David Burris, Ph.D., an assistant professor in the Mechanical Engineering Department at the University of Delaware, has found some answers to the question, “Why doesn’t cartilage deflate over the course of days, months or years?”
Working from the idea that the cartilage was able to reabsorb the fluid that leaks out when we’re stationary, Dr. Burris hypothesized that the reabsorption process was driven by hydrodynamic pressurization. As indicated in the October 12, 2015 news release, the researchers “placed oversized cartilage samples against a glass flat to ensure the presence of the necessary wedge. They found that at slow sliding speeds cartilage thinning and an increase in friction occurred over time, but as the sliding speed increased toward typical walking speeds, the effect was reversed.”

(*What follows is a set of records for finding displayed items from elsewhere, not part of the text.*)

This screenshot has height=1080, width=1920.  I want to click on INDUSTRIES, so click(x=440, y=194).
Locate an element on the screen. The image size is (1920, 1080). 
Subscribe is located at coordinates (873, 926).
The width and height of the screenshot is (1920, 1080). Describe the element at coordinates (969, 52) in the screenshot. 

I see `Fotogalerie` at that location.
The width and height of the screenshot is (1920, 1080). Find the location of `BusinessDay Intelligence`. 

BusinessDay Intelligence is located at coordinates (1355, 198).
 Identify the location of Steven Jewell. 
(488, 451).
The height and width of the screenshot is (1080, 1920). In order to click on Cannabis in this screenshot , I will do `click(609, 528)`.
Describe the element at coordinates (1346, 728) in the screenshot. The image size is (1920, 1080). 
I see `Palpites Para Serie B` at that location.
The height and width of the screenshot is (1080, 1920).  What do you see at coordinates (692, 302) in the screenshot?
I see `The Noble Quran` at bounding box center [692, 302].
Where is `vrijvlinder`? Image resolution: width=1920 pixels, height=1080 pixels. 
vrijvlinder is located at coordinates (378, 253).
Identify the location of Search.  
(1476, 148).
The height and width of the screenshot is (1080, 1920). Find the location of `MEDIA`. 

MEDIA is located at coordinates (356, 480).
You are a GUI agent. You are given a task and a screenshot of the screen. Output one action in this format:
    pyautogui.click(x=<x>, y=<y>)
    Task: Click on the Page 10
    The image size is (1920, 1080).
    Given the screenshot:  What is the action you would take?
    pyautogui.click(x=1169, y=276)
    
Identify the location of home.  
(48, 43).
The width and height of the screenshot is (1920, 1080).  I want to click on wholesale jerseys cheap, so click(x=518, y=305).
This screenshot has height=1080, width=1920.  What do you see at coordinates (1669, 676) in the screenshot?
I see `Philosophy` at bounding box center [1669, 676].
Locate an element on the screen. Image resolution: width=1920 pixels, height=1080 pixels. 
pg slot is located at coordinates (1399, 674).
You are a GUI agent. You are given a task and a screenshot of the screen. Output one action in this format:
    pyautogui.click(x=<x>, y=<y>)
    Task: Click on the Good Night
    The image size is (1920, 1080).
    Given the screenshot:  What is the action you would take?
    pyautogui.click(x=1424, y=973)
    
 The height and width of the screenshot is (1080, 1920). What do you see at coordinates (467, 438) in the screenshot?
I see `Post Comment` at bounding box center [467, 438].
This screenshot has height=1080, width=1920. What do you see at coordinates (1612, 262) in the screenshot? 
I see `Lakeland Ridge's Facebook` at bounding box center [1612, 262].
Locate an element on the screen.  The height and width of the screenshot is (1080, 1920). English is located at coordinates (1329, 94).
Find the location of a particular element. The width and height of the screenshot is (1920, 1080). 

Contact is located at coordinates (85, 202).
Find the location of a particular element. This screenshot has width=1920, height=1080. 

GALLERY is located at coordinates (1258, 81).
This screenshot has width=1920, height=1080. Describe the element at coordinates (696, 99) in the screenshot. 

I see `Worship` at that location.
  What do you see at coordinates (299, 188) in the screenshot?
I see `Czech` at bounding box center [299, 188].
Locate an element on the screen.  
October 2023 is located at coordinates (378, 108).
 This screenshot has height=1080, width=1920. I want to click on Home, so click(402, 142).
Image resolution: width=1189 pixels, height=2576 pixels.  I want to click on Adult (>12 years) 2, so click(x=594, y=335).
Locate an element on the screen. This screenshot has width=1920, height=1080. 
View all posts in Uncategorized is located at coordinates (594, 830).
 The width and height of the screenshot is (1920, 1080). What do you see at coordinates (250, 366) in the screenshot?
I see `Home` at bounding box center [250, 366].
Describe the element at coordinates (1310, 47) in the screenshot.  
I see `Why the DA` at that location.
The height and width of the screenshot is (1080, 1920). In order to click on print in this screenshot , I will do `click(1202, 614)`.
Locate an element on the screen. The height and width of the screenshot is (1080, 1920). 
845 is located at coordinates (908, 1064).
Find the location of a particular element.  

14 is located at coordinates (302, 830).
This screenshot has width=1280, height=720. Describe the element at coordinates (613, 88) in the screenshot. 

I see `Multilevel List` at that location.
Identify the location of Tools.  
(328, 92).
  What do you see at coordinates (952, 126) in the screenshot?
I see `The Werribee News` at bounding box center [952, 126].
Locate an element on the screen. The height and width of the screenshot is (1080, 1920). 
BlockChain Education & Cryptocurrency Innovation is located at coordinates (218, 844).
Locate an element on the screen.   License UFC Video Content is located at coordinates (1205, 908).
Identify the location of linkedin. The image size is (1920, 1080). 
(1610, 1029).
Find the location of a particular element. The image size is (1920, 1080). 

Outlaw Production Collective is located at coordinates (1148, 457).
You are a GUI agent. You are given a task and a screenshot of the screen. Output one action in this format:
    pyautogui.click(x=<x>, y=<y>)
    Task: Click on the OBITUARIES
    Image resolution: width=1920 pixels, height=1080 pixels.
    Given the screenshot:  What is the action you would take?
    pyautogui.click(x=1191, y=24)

Dr. Burris told OTW, “From biphasic modeling, we know that cartilage loses fluid during loading over time, but in vivo measurements show that although this is true in static conditions, articulation actually drives fluid back into the tissue. The community has not understood this mechanism and given the importance of the fluid in the tissue for mechanical and biological function, we felt this was an absolutely critical scientific question to answer. To date the only hypotheses have been that migration limits time in contact and articulation exposes the contact to the bath, which enable it to imbibe fluid to recover. We were shocked to find the same recovery mechanism others observe in the natural joint in a contact that did not involve migration and bath exposure. The results suggest that hydrodynamic pressure develops during articulation, but instead of creating fluid films as described in biomechanics textbooks, these external pressures combat the exudation process associated with interstitial pressurization. We believe this ‘tribological rehydration’ mechanism is critical for sustaining joint function and health and can be leveraged to provide unprecedented control in cartilage studies while maintaining physiological fluid pressures.”
Asked what orthopedic surgeons should know about this work, Dr. Burris commented, “First, the results contradict the conventional wisdom that articulation causes wear. The mechanism we propose based on our results suggest that the mechanical intensity felt by the solid is far less when active than when inactive. It suggests that obesity, inactivity, and low amplitude oscillations are more damaging mechanically than normal activity. In other words, we expect recommendations of 10, 000 steps per day to also benefit joint health (in addition to cardiovascular, etc.).”
“Second, most textbooks focus on lubrication during articulation and suggest that fluid films are responsible for exceptionally low friction and wear. The problem with this mental model is that it fails to address how our joints deal with static conditions in which there are no fluid films. This is critical since our joints are static ~95% of the time. Our research suggests that the joint excels because it is designed specifically to address inactivity. Cartilage acts as a buffer to the inevitable ‘crash landing’ when motion stops. The extremely slow exudation process ensures negligible losses of lubrication over ~1 hour of inactivity. When activity resumes, this buffer is quickly refilled to prepare cartilage for the next crash landing. Joint replacement devices do not possess such a buffer and therefore experience the full brunt of the crash landing, poor lubrication, surface damage, wear, and the biological consequences thereof. If we want reliable joint replacement devices, we must stop striving to create fluid films during articulation at all cost and start focusing on mitigating stresses and damage during long periods of static loading; we need to leverage the interstitial lubrication that nature exploits so effectively.”